First INNER JOIN. Practice joining a fact (orders) to a dim (marketplaces), filtering on a date column with substring or LIKE, GROUP BY, and a two-level ORDER BY (descending on the metric, ascending on the dimension as tiebreaker).
Daily standup at 11. Pull the order count by marketplace for 2025-12-12 (a peak Q4 day). Two columns: marketplace_name, order_count. Sort order_count descending, marketplace_name ascending. We compare day-of-week patterns across marketplaces — Etsy spikes on weekends, Amazon is steadier, eBay is auction-driven.
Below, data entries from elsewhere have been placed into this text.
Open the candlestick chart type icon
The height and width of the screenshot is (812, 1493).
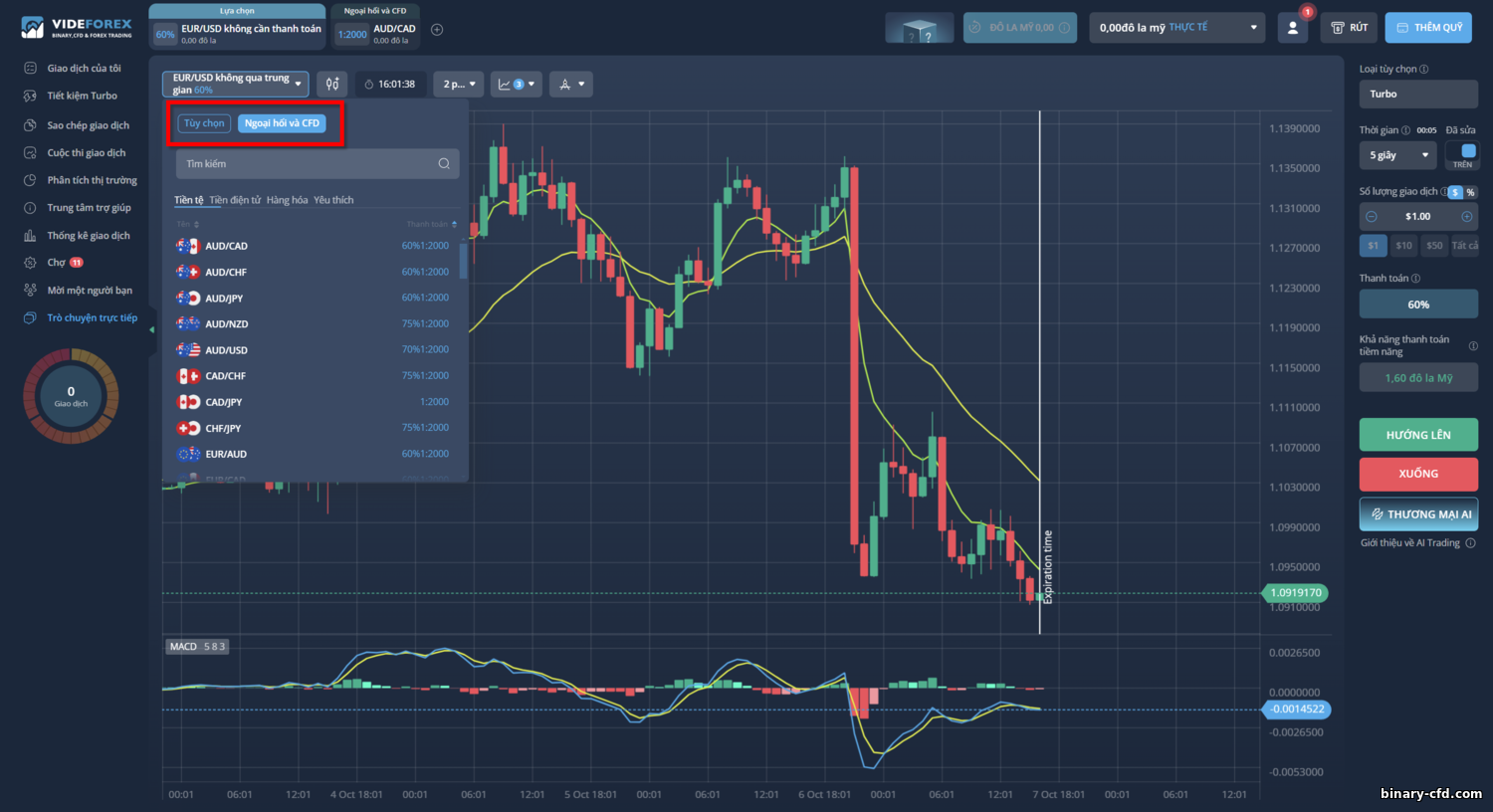click(332, 84)
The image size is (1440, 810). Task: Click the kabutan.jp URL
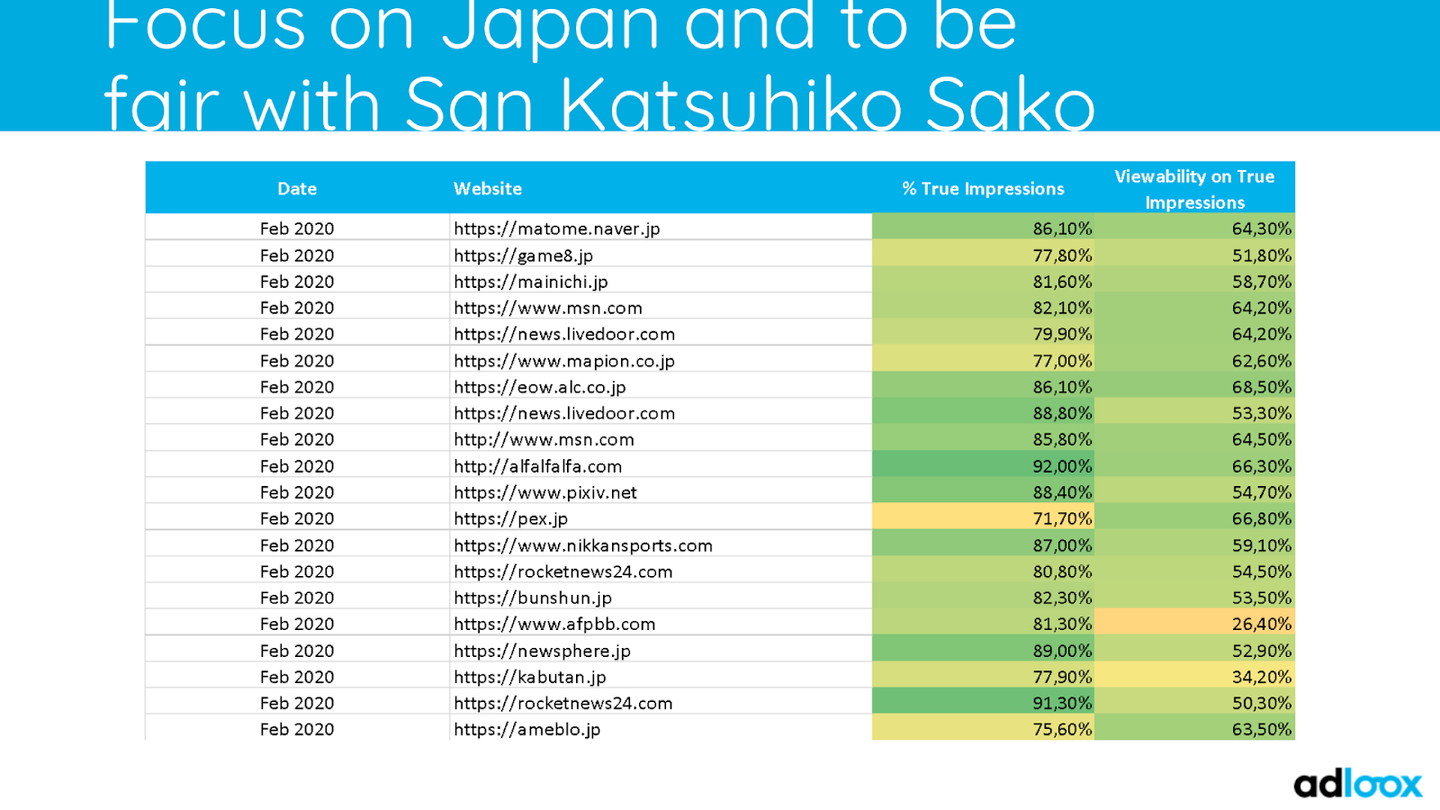click(530, 677)
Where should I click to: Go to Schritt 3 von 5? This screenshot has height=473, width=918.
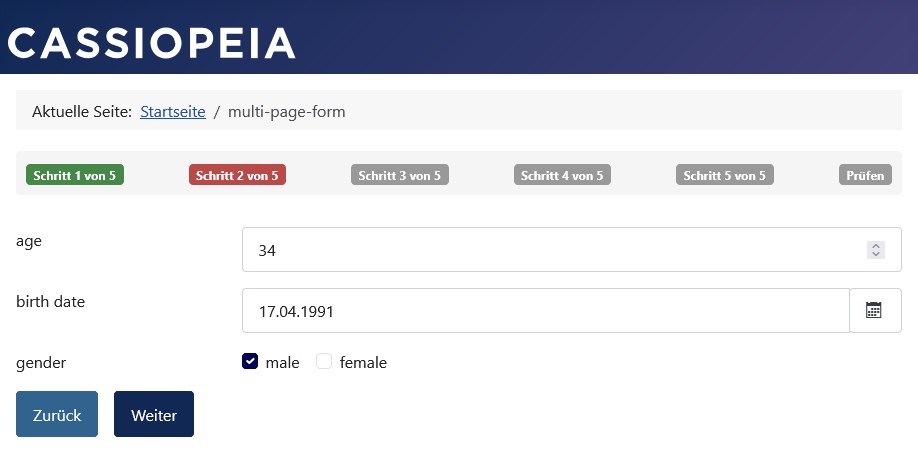(x=400, y=175)
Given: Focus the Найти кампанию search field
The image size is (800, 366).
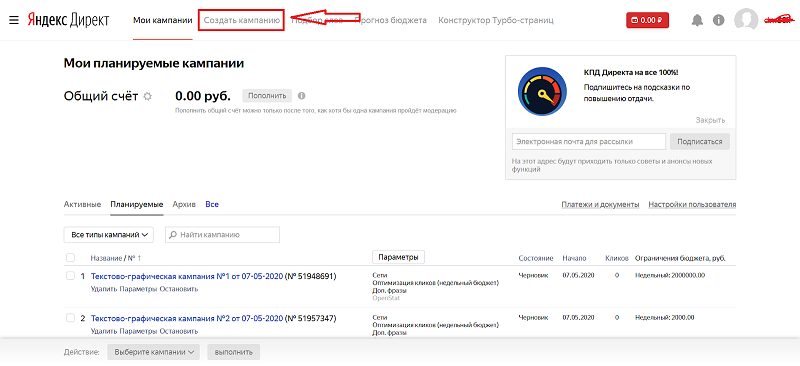Looking at the screenshot, I should point(222,235).
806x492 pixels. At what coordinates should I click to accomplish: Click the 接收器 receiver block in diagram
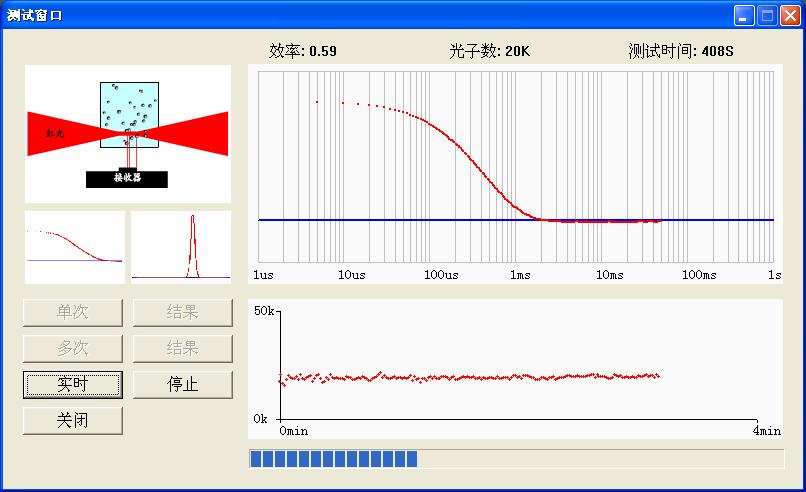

Get the daily shape right and we can spot anomalies fast.
| Column | Type | Key |
|---|---|---|
| order_id | INT | PK |
| listing_id | INT | FK → dim_listings |
| marketplace_id | INT | FK → dim_marketplaces |
| order_ts | TEXT | |
| units | INT | |
| gross_amount | REAL | |
| refunded | INT |
| Column | Type | Key |
|---|---|---|
| marketplace_id | INT | PK |
| marketplace_name | TEXT | |
| marketplace_fee_pct | REAL | |
| fba_supported | INT |
Each hint you reveal reduces the XP you can earn. Try the query first.
JOIN dim_marketplaces on marketplace_id to pull marketplace_name.
Filter substr(order_ts, 1, 10) = '2025-12-12' (order_ts is TEXT formatted YYYY-MM-DD HH:MM:SS).
GROUP BY marketplace_name, COUNT(*).
Two-level ORDER BY for stable output: order_count DESC, marketplace_name ASC.